Using strategic and finance leadership to improve the lives of children

Using strategic and finance leadership to improve the lives of children


How a change in climate raised awareness in equity

The regulatory climate is in constant flux and, as finance professionals worldwide navigate the latest standards, regulations and guidance, the Family First Prevention Services Act of 2018 (February 2018), which must be implemented by October 2021, provided for significant changes to the United States federal child welfare financing system. Translated into layman’s terms, the focus is on keeping children at home or in a more home-like environment by providing necessary funding to enable such success.

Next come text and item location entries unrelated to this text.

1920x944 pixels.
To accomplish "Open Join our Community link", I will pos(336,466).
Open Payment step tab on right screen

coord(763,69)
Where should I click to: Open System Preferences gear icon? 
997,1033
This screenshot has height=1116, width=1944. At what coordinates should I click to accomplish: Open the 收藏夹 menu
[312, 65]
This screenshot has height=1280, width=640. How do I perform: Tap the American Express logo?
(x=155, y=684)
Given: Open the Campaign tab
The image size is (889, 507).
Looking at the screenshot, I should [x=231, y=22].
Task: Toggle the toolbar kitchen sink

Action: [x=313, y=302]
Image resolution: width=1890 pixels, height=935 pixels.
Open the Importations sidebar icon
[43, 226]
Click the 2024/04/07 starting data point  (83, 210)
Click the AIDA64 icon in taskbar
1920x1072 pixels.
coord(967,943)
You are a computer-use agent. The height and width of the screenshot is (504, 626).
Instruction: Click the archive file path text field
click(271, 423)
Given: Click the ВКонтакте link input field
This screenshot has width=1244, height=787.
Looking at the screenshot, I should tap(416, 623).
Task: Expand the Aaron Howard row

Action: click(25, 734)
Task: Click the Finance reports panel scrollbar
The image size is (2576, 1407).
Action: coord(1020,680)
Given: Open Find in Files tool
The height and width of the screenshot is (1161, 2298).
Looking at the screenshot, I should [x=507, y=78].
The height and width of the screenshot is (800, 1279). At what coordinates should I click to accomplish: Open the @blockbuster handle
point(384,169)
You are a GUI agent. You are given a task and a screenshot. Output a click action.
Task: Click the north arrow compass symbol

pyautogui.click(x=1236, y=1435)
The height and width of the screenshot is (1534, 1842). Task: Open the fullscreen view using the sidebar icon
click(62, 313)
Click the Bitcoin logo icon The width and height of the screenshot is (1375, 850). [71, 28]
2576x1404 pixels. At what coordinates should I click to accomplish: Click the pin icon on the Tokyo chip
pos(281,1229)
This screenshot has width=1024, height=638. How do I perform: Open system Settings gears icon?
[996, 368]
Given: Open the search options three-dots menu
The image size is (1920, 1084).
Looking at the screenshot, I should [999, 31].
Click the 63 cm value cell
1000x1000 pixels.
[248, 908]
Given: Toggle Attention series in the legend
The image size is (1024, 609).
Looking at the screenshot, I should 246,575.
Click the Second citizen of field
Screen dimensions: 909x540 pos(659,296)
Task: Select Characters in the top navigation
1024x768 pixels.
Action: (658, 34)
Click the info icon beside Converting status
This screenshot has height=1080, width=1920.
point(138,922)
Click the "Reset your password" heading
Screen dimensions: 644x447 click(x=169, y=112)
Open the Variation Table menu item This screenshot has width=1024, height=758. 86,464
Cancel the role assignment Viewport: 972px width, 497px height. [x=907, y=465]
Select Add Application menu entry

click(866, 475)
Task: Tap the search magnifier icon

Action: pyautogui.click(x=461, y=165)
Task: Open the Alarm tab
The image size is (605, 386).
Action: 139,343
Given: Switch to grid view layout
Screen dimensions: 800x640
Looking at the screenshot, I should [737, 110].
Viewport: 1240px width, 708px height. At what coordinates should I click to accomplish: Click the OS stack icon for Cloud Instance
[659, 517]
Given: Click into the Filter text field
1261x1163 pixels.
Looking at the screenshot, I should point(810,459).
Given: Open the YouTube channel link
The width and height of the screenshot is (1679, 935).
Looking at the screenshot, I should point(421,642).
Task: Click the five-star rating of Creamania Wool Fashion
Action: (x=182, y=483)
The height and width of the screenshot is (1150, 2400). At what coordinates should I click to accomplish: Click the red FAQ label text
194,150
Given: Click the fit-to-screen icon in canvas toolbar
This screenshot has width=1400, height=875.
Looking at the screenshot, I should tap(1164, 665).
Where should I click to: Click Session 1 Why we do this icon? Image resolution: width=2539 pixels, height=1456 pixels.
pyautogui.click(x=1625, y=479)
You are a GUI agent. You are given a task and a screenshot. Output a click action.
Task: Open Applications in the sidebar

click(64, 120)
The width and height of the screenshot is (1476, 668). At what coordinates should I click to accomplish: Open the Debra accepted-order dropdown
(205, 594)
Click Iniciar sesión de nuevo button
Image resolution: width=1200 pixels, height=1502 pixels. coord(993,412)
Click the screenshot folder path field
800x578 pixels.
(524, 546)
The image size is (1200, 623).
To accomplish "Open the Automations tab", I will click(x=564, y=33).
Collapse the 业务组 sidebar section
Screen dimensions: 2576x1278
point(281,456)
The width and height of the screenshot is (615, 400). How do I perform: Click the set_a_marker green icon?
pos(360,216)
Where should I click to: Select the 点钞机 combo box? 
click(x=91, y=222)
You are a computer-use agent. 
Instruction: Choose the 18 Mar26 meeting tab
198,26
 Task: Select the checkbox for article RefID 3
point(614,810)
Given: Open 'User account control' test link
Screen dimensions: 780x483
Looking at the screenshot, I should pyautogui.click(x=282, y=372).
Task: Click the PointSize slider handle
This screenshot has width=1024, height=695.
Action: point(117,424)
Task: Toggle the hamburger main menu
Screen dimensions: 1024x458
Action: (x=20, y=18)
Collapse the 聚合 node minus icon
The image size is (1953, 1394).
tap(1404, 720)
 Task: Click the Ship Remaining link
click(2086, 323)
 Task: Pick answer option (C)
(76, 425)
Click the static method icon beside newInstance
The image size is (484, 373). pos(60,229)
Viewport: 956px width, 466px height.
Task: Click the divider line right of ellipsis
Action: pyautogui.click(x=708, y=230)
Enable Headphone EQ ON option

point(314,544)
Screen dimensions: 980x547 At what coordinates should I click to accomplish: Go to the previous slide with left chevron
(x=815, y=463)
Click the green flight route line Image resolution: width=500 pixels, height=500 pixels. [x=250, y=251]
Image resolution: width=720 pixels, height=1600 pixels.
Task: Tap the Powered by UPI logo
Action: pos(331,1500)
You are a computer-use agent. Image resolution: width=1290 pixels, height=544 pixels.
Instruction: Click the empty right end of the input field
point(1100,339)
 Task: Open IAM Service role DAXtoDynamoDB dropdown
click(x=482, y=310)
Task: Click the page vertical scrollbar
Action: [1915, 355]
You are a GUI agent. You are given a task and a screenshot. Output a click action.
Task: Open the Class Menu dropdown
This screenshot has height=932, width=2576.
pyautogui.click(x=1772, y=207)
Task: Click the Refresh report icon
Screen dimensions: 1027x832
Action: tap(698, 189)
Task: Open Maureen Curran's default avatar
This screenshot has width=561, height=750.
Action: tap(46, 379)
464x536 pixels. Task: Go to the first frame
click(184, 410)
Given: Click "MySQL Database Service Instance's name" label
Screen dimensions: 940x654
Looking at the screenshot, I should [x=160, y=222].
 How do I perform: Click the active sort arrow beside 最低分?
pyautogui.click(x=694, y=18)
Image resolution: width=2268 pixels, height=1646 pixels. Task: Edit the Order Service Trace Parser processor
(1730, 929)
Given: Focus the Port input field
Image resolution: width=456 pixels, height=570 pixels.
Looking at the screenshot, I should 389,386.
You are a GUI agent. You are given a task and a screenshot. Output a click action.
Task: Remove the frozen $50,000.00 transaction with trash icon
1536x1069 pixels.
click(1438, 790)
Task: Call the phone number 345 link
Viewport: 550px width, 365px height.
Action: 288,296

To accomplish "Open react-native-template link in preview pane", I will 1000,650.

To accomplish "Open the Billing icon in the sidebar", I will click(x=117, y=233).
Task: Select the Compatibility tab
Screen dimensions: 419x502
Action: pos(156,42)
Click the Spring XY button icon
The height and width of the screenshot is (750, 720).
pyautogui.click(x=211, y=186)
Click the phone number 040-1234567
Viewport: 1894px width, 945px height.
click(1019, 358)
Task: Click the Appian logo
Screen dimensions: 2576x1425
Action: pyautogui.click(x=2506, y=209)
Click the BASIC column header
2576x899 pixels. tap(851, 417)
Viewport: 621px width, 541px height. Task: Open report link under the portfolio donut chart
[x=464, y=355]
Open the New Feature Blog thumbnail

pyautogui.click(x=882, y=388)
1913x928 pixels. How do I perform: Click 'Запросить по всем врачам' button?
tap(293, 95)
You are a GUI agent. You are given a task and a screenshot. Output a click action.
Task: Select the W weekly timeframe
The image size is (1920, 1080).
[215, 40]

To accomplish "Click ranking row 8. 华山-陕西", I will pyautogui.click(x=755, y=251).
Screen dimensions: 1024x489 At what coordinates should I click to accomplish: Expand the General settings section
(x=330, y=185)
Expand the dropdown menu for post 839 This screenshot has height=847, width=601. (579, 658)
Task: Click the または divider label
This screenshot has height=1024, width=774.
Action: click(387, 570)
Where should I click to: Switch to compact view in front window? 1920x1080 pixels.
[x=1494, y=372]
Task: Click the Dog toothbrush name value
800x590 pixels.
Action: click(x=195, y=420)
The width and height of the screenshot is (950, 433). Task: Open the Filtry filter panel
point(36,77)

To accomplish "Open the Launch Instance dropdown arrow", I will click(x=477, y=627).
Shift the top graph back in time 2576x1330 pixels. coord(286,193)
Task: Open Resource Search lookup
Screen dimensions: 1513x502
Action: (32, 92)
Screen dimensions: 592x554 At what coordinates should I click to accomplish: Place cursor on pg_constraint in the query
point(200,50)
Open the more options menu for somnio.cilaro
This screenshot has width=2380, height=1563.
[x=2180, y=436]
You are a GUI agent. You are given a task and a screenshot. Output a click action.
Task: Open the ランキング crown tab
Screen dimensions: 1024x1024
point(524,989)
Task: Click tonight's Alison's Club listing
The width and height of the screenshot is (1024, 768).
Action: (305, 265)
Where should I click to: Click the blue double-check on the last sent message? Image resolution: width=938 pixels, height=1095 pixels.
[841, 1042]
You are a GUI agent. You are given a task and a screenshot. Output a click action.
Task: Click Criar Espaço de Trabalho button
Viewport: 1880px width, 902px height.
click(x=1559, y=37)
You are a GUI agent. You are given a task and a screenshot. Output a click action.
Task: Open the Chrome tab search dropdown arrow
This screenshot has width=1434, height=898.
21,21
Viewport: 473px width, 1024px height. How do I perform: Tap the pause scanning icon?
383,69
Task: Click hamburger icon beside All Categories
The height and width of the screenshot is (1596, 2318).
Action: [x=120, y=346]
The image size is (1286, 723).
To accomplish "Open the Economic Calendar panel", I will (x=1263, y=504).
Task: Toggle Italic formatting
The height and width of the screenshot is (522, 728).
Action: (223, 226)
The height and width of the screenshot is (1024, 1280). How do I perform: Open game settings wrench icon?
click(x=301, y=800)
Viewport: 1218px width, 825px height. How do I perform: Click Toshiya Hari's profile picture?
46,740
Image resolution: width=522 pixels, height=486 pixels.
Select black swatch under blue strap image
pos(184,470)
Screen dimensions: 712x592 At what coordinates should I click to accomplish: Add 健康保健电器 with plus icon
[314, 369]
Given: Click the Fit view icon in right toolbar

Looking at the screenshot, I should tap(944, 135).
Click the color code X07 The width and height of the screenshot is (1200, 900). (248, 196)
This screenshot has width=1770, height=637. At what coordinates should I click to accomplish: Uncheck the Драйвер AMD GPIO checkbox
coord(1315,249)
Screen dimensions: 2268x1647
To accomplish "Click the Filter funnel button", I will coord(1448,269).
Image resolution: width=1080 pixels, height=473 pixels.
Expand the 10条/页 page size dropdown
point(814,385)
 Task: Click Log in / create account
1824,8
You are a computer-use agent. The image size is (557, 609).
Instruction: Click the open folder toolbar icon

Lucas County Children Services (LCCS), located in Lucas County, OH, is the focus of this case study on financial transformation in a new regulatory climate. The successful influence and impact of the certified professional finance leader is demonstrated through budgeting and realignment of finances, strategies, validation of mission and values and strategies, engagement of all stakeholders and effective communication. This resulted in the development of the LCCS core strategic priorities:

  • Safely reduce children in foster care by 75%.
  • Develop competencies to reduce disproportionality and eliminate racial and ethnic disparities.
  • Develop a parent and kin training institute.
  • Leverage strategic collaboration to advance a system of prevention.
  • Implement best practice improvements

Beginning with the ultimate priority to safely reduce the number of children in foster care in 2023 by a cumulative 75% as compared to the baseline of 2019, the target was immediately identified. To reach this goal the agency would have to make substantial progress on achieving their other strategic priorities.